Your job is to print the listing exactly.

Input for this task

━━━━━━━━━━━━━━━━━━━━━━━━━━━━━━

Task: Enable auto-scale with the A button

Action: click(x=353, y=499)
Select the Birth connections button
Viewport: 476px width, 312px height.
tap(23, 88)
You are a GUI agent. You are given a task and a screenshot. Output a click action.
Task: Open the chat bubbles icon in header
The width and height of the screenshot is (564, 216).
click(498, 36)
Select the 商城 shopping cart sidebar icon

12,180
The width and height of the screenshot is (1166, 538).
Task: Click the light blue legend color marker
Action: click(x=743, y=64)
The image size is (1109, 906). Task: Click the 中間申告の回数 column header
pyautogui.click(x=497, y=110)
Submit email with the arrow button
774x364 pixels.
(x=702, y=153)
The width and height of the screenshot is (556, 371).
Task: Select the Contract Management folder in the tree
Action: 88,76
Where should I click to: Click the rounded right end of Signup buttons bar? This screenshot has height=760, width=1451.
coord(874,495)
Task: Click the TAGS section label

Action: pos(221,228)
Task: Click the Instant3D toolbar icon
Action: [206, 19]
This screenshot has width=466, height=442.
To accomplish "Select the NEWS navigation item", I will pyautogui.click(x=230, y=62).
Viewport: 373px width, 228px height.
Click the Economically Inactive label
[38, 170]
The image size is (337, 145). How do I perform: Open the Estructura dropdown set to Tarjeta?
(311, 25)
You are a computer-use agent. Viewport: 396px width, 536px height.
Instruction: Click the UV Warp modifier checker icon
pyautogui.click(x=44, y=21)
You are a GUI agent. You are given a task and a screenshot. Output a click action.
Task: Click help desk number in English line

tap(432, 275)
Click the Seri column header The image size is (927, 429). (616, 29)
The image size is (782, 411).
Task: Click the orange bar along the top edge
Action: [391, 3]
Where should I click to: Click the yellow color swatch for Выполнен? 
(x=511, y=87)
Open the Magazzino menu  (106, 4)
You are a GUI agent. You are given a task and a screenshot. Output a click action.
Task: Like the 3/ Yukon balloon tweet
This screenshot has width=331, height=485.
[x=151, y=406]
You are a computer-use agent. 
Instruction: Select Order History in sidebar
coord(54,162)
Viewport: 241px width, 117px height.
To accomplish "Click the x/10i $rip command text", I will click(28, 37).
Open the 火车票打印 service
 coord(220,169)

━━━━━━━━━━━━━━━━━━━━━━━━━━━━━━

Finished task
Task: Enable auto-scale with the A button

Action: click(x=353, y=499)
Select the Birth connections button
Viewport: 476px width, 312px height.
tap(23, 88)
You are a GUI agent. You are given a task and a screenshot. Output a click action.
Task: Open the chat bubbles icon in header
The width and height of the screenshot is (564, 216).
click(498, 36)
Select the 商城 shopping cart sidebar icon

12,180
The width and height of the screenshot is (1166, 538).
Task: Click the light blue legend color marker
Action: click(x=743, y=64)
The image size is (1109, 906). Task: Click the 中間申告の回数 column header
pyautogui.click(x=497, y=110)
Submit email with the arrow button
774x364 pixels.
(x=702, y=153)
The width and height of the screenshot is (556, 371).
Task: Select the Contract Management folder in the tree
Action: 88,76
Where should I click to: Click the rounded right end of Signup buttons bar? This screenshot has height=760, width=1451.
coord(874,495)
Task: Click the TAGS section label

Action: pos(221,228)
Task: Click the Instant3D toolbar icon
Action: [206, 19]
This screenshot has width=466, height=442.
To accomplish "Select the NEWS navigation item", I will pyautogui.click(x=230, y=62).
Viewport: 373px width, 228px height.
Click the Economically Inactive label
[38, 170]
The image size is (337, 145). How do I perform: Open the Estructura dropdown set to Tarjeta?
(311, 25)
You are a computer-use agent. Viewport: 396px width, 536px height.
Instruction: Click the UV Warp modifier checker icon
pyautogui.click(x=44, y=21)
You are a GUI agent. You are given a task and a screenshot. Output a click action.
Task: Click help desk number in English line

tap(432, 275)
Click the Seri column header The image size is (927, 429). (616, 29)
The image size is (782, 411).
Task: Click the orange bar along the top edge
Action: [391, 3]
Where should I click to: Click the yellow color swatch for Выполнен? 
(x=511, y=87)
Open the Magazzino menu  (106, 4)
You are a GUI agent. You are given a task and a screenshot. Output a click action.
Task: Like the 3/ Yukon balloon tweet
This screenshot has width=331, height=485.
[x=151, y=406]
You are a computer-use agent. 
Instruction: Select Order History in sidebar
coord(54,162)
Viewport: 241px width, 117px height.
To accomplish "Click the x/10i $rip command text", I will click(28, 37).
Open the 火车票打印 service
 coord(220,169)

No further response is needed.